Give back the full listing exactly as written.
##### Supplied information
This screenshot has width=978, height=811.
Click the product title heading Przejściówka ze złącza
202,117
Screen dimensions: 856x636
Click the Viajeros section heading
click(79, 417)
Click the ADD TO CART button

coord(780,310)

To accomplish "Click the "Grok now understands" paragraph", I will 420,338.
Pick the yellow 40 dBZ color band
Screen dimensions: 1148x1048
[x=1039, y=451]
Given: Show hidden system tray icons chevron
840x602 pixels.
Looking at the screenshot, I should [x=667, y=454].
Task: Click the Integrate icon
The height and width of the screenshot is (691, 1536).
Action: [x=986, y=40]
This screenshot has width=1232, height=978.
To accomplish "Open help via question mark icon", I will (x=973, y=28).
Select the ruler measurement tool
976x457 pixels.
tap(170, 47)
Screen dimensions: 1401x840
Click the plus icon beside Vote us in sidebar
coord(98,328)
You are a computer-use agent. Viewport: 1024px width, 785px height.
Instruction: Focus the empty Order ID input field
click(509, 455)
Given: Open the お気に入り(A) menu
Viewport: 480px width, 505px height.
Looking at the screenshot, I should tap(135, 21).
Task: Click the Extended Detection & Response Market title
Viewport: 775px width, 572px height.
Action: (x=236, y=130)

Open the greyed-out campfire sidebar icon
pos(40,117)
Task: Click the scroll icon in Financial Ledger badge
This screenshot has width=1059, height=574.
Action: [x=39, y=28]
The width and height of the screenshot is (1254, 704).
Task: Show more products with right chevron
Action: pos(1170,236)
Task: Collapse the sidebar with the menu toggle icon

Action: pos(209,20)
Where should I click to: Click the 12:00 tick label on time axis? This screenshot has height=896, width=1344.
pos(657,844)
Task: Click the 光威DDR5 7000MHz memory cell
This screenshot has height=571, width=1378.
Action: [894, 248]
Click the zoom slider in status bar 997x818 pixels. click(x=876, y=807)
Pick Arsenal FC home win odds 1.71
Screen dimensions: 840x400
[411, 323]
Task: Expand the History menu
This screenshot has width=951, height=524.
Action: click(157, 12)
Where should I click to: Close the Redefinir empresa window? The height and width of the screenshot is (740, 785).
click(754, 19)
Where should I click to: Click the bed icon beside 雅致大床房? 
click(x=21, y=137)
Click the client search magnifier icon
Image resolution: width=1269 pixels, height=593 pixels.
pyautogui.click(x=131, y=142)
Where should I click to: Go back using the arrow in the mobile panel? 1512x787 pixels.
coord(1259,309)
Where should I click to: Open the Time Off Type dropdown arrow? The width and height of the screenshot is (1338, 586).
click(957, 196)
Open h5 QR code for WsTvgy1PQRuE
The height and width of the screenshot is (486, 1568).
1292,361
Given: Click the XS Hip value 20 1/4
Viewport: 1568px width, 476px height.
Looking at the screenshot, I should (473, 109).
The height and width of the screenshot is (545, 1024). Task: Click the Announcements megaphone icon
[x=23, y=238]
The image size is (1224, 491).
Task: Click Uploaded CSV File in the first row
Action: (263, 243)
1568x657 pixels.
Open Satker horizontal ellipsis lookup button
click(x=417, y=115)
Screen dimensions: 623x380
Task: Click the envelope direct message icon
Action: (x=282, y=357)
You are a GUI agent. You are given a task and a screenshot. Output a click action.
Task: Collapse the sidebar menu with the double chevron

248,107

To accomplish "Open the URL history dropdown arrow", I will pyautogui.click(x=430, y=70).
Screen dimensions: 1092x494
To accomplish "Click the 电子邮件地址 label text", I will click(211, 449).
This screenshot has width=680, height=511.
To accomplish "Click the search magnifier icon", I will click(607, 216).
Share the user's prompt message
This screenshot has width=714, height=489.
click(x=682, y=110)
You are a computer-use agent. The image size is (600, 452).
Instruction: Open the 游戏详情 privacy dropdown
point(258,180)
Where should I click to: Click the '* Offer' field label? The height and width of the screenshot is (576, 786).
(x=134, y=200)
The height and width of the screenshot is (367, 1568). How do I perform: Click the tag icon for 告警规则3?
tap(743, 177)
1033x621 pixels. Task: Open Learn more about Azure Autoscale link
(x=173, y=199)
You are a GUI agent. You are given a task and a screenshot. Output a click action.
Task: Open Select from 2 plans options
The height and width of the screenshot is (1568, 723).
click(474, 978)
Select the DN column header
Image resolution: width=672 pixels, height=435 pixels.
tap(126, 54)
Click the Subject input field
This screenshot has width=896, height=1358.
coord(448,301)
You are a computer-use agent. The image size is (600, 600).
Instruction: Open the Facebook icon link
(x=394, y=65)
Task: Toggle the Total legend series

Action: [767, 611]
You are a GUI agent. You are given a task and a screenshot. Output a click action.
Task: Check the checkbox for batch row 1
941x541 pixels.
##########
» **Problem solution**
This screenshot has width=978, height=811.
Click the product title heading Przejściówka ze złącza
202,117
Screen dimensions: 856x636
Click the Viajeros section heading
click(79, 417)
Click the ADD TO CART button

coord(780,310)

To accomplish "Click the "Grok now understands" paragraph", I will 420,338.
Pick the yellow 40 dBZ color band
Screen dimensions: 1148x1048
[x=1039, y=451]
Given: Show hidden system tray icons chevron
840x602 pixels.
Looking at the screenshot, I should [x=667, y=454].
Task: Click the Integrate icon
The height and width of the screenshot is (691, 1536).
Action: [x=986, y=40]
This screenshot has width=1232, height=978.
To accomplish "Open help via question mark icon", I will (x=973, y=28).
Select the ruler measurement tool
976x457 pixels.
tap(170, 47)
Screen dimensions: 1401x840
Click the plus icon beside Vote us in sidebar
coord(98,328)
You are a computer-use agent. Viewport: 1024px width, 785px height.
Instruction: Focus the empty Order ID input field
click(509, 455)
Given: Open the お気に入り(A) menu
Viewport: 480px width, 505px height.
Looking at the screenshot, I should tap(135, 21).
Task: Click the Extended Detection & Response Market title
Viewport: 775px width, 572px height.
Action: (x=236, y=130)

Open the greyed-out campfire sidebar icon
pos(40,117)
Task: Click the scroll icon in Financial Ledger badge
This screenshot has width=1059, height=574.
Action: [x=39, y=28]
The width and height of the screenshot is (1254, 704).
Task: Show more products with right chevron
Action: pos(1170,236)
Task: Collapse the sidebar with the menu toggle icon

Action: pos(209,20)
Where should I click to: Click the 12:00 tick label on time axis? This screenshot has height=896, width=1344.
pos(657,844)
Task: Click the 光威DDR5 7000MHz memory cell
This screenshot has height=571, width=1378.
Action: [894, 248]
Click the zoom slider in status bar 997x818 pixels. click(x=876, y=807)
Pick Arsenal FC home win odds 1.71
Screen dimensions: 840x400
[411, 323]
Task: Expand the History menu
This screenshot has width=951, height=524.
Action: click(157, 12)
Where should I click to: Close the Redefinir empresa window? The height and width of the screenshot is (740, 785).
click(754, 19)
Where should I click to: Click the bed icon beside 雅致大床房? 
click(x=21, y=137)
Click the client search magnifier icon
Image resolution: width=1269 pixels, height=593 pixels.
pyautogui.click(x=131, y=142)
Where should I click to: Go back using the arrow in the mobile panel? 1512x787 pixels.
coord(1259,309)
Where should I click to: Open the Time Off Type dropdown arrow? The width and height of the screenshot is (1338, 586).
click(957, 196)
Open h5 QR code for WsTvgy1PQRuE
The height and width of the screenshot is (486, 1568).
1292,361
Given: Click the XS Hip value 20 1/4
Viewport: 1568px width, 476px height.
Looking at the screenshot, I should (473, 109).
The height and width of the screenshot is (545, 1024). Task: Click the Announcements megaphone icon
[x=23, y=238]
The image size is (1224, 491).
Task: Click Uploaded CSV File in the first row
Action: (263, 243)
1568x657 pixels.
Open Satker horizontal ellipsis lookup button
click(x=417, y=115)
Screen dimensions: 623x380
Task: Click the envelope direct message icon
Action: (x=282, y=357)
You are a GUI agent. You are given a task and a screenshot. Output a click action.
Task: Collapse the sidebar menu with the double chevron

248,107

To accomplish "Open the URL history dropdown arrow", I will pyautogui.click(x=430, y=70).
Screen dimensions: 1092x494
To accomplish "Click the 电子邮件地址 label text", I will click(211, 449).
This screenshot has width=680, height=511.
To accomplish "Click the search magnifier icon", I will click(607, 216).
Share the user's prompt message
This screenshot has width=714, height=489.
click(x=682, y=110)
You are a computer-use agent. The image size is (600, 452).
Instruction: Open the 游戏详情 privacy dropdown
point(258,180)
Where should I click to: Click the '* Offer' field label? The height and width of the screenshot is (576, 786).
(x=134, y=200)
The height and width of the screenshot is (367, 1568). How do I perform: Click the tag icon for 告警规则3?
tap(743, 177)
1033x621 pixels. Task: Open Learn more about Azure Autoscale link
(x=173, y=199)
You are a GUI agent. You are given a task and a screenshot. Output a click action.
Task: Open Select from 2 plans options
The height and width of the screenshot is (1568, 723).
click(474, 978)
Select the DN column header
Image resolution: width=672 pixels, height=435 pixels.
tap(126, 54)
Click the Subject input field
This screenshot has width=896, height=1358.
coord(448,301)
You are a computer-use agent. The image size is (600, 600).
Instruction: Open the Facebook icon link
(x=394, y=65)
Task: Toggle the Total legend series

Action: [767, 611]
You are a GUI agent. You are given a task and a screenshot. Output a click action.
Task: Check the checkbox for batch row 1
941x541 pixels.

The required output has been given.